→ **Activity**:
Please count the lines in the entries below that include the word "will", and give only the number.

→ **Dataset excerpts**:

= = =

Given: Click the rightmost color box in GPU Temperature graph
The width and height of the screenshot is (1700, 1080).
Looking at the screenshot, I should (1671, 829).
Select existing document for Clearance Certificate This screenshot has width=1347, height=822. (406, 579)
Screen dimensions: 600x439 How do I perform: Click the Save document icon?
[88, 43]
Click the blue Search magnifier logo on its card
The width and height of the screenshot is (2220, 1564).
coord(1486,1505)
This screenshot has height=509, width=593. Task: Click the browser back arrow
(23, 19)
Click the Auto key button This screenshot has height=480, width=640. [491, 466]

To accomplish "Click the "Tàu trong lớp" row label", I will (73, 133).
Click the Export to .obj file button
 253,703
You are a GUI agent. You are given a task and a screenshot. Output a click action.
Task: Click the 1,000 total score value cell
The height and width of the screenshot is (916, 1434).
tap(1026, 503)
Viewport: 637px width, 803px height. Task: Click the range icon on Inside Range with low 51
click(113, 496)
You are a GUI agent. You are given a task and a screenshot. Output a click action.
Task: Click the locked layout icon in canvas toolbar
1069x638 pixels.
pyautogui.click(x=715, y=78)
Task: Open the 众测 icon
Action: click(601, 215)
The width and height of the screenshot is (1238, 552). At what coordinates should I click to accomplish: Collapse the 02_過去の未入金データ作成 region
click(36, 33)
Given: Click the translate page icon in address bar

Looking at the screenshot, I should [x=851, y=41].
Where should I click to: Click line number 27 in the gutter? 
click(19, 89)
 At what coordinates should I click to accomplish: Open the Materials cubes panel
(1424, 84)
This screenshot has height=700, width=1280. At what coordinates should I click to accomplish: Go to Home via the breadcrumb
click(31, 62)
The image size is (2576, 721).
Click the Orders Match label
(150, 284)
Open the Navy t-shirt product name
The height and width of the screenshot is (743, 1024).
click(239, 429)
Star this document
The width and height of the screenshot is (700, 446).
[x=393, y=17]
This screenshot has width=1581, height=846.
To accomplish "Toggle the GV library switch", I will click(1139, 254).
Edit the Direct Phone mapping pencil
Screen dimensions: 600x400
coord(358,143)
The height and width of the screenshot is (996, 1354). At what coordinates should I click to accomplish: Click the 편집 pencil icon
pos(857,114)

= = =

→ **Result of this exercise**:
2